Extra lights are easy to wire up. Remember that the switch must have a warning light (either internal or external is fine) to warn you that the lights are on. You can fit lights to the bumper, an A-bar/bull-bar or a roof rack/bar. Front mounted lights can be used on road with high beam and work well. Roof mounted lights cannot be used on road at all and cause a lot of glare from the bonnet, so are only useful for off roading to illuminate low overhangs and see over obstacles that block the head lights.

If fitting roof lights, you need a suitable heavy duty switch (10A or more per pair of 60W lights) or a switch and relay. I used a Carling Technologies Condura switch rated at 20A for my roof lights, which is pretty much on its limit at 12V and comfortably within at the alternator's 14V.

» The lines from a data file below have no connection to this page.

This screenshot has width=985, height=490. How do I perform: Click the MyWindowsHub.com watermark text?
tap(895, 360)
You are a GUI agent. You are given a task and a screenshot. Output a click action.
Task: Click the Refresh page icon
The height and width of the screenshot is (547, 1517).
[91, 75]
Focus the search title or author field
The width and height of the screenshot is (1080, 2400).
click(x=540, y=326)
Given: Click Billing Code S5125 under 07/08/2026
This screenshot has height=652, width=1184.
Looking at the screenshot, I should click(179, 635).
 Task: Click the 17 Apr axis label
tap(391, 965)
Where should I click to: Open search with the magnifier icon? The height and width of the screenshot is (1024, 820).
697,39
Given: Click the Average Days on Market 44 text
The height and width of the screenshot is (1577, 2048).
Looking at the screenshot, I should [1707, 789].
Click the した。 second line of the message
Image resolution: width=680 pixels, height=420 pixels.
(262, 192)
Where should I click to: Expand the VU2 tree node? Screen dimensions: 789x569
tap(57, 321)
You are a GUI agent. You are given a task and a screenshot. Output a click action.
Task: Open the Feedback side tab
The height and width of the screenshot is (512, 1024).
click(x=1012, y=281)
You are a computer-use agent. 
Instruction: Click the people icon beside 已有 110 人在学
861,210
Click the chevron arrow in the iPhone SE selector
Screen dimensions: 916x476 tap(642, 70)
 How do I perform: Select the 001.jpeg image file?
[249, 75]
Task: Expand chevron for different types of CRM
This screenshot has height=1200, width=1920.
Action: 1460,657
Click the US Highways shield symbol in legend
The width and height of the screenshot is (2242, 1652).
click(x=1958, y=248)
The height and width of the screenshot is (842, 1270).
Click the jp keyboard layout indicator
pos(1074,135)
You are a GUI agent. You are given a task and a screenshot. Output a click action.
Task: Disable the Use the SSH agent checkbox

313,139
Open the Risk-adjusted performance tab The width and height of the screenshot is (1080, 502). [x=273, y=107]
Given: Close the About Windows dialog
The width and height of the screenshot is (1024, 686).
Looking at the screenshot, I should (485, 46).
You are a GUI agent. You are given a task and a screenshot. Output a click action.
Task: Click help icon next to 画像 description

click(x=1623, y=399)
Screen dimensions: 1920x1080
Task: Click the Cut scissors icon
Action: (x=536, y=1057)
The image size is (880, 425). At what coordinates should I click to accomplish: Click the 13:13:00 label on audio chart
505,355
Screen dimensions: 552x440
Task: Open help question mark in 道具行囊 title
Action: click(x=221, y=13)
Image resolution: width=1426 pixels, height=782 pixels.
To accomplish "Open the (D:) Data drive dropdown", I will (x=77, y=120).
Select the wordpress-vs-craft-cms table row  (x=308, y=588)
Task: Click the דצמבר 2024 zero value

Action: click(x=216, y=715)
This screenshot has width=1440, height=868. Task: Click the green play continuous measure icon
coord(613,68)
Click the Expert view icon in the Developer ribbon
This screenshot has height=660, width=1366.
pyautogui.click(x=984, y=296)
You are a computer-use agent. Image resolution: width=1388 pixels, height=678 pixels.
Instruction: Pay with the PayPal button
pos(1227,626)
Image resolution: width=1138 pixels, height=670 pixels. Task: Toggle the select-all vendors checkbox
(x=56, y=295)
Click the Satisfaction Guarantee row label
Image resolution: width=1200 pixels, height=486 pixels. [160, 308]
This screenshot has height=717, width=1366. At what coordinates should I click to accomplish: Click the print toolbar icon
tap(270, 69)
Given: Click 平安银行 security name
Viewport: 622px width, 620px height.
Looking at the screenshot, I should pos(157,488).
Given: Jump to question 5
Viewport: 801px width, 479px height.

If fitting front mounted spots, they can be controlled independently, by the dip switch or both. I have twin bull-bar spots controlled by the main beam circuit, but they are fed by a relay as running them off the headlight feeds would overload the existing wiring. As they are front mounted and only come on with high beam, they do not need a separate warning light (the blue high beam warning light is sufficient). Some would fit an override switch to disconnect these lights so that the headlights come on only when the additional lights aren't needed, and a three way switch could be used so that you could have the spots on regardless of the headlights (subject to having a warning light), but I can't see the point in any of that complication.